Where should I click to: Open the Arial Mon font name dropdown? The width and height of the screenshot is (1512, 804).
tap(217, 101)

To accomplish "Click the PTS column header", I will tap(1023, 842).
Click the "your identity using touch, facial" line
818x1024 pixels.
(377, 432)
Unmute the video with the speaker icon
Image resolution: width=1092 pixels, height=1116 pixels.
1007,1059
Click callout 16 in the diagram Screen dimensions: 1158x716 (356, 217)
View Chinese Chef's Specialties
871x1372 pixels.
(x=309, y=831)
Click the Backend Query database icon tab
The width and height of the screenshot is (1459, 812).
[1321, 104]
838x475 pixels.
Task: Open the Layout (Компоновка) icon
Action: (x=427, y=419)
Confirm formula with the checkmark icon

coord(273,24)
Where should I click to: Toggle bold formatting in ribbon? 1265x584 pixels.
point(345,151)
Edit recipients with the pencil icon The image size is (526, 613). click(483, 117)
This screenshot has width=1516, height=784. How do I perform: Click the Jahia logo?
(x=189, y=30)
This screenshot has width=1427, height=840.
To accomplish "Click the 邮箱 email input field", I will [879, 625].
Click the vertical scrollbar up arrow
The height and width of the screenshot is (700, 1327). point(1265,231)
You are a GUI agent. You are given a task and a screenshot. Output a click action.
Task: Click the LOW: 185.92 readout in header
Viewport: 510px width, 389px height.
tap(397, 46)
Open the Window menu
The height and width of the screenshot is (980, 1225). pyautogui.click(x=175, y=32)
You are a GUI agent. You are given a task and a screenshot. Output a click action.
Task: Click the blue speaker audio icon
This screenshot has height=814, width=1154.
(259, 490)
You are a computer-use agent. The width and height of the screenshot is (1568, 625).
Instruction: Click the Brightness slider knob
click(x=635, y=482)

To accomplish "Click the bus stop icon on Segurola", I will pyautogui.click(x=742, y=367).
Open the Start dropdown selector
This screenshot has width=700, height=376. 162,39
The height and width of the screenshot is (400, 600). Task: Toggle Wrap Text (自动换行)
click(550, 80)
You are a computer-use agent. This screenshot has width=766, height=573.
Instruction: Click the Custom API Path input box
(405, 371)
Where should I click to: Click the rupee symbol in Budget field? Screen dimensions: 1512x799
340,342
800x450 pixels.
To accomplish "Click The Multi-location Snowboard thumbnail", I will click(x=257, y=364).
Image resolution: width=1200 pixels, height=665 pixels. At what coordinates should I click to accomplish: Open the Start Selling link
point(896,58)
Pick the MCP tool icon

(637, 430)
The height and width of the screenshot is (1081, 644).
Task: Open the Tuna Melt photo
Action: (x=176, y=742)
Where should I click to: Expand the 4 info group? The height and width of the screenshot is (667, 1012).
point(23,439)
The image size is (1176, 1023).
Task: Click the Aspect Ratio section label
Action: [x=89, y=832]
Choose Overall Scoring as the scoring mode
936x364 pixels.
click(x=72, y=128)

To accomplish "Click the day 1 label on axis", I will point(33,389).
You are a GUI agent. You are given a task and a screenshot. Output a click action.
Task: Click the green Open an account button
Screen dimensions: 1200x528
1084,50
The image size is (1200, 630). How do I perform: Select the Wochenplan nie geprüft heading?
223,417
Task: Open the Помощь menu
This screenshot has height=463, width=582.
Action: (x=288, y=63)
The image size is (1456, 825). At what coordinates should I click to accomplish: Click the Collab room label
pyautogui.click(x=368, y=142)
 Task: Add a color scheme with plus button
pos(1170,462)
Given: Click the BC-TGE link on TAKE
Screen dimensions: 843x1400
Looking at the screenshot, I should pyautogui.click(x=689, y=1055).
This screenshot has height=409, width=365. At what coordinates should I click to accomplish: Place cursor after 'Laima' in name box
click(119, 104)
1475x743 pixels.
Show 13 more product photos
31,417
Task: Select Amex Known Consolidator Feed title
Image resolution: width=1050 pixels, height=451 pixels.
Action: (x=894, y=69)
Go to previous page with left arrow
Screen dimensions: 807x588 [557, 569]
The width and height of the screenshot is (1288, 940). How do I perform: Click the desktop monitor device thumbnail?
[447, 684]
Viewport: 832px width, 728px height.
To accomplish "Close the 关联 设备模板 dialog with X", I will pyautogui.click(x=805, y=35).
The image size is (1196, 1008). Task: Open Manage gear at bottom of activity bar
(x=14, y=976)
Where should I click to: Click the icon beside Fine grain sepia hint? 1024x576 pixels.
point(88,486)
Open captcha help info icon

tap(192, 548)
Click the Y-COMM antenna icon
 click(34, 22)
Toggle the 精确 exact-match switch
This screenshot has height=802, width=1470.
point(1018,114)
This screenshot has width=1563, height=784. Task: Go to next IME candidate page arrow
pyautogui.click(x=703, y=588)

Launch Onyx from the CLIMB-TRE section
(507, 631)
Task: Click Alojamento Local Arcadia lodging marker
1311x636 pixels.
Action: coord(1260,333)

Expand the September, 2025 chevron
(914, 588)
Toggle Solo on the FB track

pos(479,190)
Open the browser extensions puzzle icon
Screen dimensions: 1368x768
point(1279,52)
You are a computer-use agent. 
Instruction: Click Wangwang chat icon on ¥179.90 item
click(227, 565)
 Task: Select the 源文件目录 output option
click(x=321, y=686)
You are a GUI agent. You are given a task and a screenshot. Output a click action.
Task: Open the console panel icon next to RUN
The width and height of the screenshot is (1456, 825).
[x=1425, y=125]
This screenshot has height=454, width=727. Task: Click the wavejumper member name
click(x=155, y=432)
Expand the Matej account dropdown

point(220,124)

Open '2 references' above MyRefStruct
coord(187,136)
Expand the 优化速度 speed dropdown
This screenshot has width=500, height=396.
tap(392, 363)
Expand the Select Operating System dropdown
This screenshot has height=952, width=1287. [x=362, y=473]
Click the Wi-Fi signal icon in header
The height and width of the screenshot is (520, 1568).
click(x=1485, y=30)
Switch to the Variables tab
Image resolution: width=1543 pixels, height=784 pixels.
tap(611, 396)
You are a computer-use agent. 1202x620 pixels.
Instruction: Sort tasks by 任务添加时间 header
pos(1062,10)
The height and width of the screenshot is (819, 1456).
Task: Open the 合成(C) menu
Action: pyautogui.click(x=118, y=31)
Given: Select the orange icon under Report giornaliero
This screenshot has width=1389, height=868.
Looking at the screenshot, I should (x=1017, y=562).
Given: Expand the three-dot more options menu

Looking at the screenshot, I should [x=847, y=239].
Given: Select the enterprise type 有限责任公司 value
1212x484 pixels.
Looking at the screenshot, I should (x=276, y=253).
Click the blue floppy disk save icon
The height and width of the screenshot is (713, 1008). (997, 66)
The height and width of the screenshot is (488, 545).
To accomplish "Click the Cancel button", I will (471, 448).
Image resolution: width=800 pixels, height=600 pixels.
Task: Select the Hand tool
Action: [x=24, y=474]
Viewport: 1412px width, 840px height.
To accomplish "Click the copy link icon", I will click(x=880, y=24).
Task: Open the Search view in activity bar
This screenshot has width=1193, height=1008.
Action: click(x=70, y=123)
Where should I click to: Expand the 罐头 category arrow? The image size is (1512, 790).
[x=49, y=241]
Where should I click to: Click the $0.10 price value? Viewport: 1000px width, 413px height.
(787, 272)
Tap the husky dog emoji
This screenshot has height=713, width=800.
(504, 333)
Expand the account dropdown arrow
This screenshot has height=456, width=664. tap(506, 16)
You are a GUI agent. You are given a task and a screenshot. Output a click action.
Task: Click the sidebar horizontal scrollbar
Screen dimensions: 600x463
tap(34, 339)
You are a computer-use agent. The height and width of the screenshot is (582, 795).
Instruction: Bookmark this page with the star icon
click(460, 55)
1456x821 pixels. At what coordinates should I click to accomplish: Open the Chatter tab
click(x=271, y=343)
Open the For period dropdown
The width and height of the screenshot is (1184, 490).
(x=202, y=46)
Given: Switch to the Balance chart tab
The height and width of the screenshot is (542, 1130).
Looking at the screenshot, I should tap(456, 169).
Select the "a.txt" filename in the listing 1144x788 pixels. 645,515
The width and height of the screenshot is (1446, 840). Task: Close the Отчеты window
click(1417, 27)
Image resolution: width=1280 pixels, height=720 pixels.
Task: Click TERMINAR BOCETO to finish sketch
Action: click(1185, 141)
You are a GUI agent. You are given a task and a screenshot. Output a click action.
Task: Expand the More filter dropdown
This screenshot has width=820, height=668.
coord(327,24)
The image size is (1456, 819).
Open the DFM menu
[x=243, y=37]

Given exercise: Please filter the listing above and copy out every line that contains the string "label".

Correct result:
Task: Click the Aspect Ratio section label
To accomplish "Click the day 1 label on axis", I will point(33,389).
The image size is (1456, 825). At what coordinates should I click to accomplish: Click the Collab room label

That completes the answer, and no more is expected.